I may road test it til hot again and see if I can repeat the above results, before I start taking stuff apart. idk.


#17

I need to get on my bike and buy a multi meter…

I m too hardheaded. someone stole my fluke multi meter years ago and I m too stubborn to go buy a new one…

:slight_smile:


#18

and now, oh joy of joys…, I can t get it to repeat the failure…

I did go buy a cheap meter and I tested the CPS…

it is supposed to have 200 ohms of resistance , plus or minus 75, on a hot engine…

…I read 267…, which within the acceptable parameters…

but…, that is not in a failing situation…

I wanted to repeat the failure to start, and re test it, but I am unable to get my vehicle to fail, which is unusual for me…

I did feel and fiddle and caress all wires that I thought might be pertinent, and may have re jiggered something…, who knows, but that would not explain why it fired up with starter fluid, in a failing situation earlier.

flummoxed, I tell you…, flummoxed!

I m thinking ignition module and pretending that the fuel pump is not at all the problem…

but I want to test the darned CPS in a failing situation first…

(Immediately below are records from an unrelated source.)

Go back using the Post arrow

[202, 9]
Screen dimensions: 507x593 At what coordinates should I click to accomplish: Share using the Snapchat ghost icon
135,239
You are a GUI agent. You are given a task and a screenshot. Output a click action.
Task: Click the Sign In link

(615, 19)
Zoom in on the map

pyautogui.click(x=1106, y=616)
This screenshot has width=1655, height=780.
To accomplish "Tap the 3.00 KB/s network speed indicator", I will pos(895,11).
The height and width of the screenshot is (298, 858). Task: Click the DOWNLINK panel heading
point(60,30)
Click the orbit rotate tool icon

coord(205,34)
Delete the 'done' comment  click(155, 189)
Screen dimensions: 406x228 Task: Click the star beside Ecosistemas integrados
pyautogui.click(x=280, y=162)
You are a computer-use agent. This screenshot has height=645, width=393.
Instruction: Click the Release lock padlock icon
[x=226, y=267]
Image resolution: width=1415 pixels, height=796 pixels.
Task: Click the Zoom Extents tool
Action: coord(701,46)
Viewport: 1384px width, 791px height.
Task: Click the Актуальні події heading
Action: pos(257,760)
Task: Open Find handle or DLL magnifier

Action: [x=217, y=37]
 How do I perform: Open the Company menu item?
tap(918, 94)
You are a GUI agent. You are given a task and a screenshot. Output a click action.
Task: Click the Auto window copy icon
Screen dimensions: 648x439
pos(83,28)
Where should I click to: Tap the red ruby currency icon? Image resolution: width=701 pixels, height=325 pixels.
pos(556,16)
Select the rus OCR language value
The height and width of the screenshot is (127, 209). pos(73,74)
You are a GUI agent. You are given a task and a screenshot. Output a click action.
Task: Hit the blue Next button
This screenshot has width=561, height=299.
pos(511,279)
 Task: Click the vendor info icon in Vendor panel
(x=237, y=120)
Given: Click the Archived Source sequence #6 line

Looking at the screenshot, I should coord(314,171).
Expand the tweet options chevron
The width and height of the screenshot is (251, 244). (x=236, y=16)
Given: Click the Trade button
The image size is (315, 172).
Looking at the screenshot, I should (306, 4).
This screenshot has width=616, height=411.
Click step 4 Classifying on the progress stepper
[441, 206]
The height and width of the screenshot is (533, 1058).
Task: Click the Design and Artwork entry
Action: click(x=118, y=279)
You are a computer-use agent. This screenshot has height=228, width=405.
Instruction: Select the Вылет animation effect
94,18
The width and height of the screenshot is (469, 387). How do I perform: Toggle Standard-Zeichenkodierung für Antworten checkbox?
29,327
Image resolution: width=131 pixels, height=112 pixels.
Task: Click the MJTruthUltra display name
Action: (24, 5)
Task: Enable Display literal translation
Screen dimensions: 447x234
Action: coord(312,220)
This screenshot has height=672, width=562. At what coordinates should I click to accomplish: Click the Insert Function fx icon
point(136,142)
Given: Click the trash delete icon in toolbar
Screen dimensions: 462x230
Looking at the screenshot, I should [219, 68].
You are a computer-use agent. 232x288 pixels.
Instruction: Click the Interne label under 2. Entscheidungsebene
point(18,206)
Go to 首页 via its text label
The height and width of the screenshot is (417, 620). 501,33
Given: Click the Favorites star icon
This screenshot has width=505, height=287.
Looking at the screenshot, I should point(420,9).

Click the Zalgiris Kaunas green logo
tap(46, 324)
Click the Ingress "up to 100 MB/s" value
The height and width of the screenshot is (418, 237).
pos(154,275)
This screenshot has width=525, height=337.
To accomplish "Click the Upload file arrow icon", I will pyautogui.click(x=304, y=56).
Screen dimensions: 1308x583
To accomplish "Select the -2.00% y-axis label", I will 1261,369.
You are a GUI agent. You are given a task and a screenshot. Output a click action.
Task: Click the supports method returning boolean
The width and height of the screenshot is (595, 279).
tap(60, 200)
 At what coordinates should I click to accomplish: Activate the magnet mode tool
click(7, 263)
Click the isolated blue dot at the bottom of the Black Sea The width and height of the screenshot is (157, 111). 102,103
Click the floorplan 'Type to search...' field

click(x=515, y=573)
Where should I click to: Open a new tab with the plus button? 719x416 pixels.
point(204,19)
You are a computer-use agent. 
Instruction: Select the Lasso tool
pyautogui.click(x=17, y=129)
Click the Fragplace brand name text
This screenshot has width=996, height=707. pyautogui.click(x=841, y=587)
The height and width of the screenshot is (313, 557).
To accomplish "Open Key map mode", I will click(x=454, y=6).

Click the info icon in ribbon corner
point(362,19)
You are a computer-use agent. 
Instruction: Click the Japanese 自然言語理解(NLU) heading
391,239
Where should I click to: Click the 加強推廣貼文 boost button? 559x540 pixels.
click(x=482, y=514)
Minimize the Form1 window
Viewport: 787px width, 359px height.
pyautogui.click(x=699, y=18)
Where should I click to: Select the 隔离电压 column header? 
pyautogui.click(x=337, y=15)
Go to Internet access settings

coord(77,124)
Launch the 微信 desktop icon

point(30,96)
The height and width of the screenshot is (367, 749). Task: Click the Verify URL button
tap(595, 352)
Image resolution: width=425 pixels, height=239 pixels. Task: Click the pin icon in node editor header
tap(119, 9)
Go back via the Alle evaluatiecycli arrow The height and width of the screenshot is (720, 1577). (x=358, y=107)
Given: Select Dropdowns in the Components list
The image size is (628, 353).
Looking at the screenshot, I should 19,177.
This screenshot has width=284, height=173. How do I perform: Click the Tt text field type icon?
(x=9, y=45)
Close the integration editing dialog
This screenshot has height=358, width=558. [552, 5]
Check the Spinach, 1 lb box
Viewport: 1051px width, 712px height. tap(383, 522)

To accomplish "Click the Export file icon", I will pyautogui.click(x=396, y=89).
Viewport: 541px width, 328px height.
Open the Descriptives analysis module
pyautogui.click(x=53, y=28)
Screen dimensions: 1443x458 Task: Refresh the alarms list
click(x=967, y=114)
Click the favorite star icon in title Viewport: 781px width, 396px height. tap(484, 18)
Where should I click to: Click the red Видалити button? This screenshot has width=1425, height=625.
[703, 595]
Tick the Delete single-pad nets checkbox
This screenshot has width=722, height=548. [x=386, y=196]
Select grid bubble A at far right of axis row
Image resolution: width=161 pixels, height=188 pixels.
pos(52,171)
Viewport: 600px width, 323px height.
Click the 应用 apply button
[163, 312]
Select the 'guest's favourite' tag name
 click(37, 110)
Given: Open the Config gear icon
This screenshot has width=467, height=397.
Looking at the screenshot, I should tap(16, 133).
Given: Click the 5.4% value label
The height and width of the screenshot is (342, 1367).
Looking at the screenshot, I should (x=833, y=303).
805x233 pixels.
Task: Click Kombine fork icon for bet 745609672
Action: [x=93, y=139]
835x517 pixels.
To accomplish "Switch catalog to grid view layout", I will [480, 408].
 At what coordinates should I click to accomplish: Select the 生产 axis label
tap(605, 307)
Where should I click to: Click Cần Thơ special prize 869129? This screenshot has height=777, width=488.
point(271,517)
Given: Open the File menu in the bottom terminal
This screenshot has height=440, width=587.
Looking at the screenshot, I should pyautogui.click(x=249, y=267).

maybe I should let holly drive it…, she is better at breaking it than I am :slight_smile:


#19

still won t fail.

flummoxed.

declare victory and call it fixed is my feeling…, she who must not be named disagrees…


#20

It could be a classic case of coil failure. Fill up a 2 liter bottle with water and put it in your Jeep. If it quits on the road, pop the hood and pour the water over the coil to cool it and see if it starts. In the old days we used to cool the coil with any …um available liquid.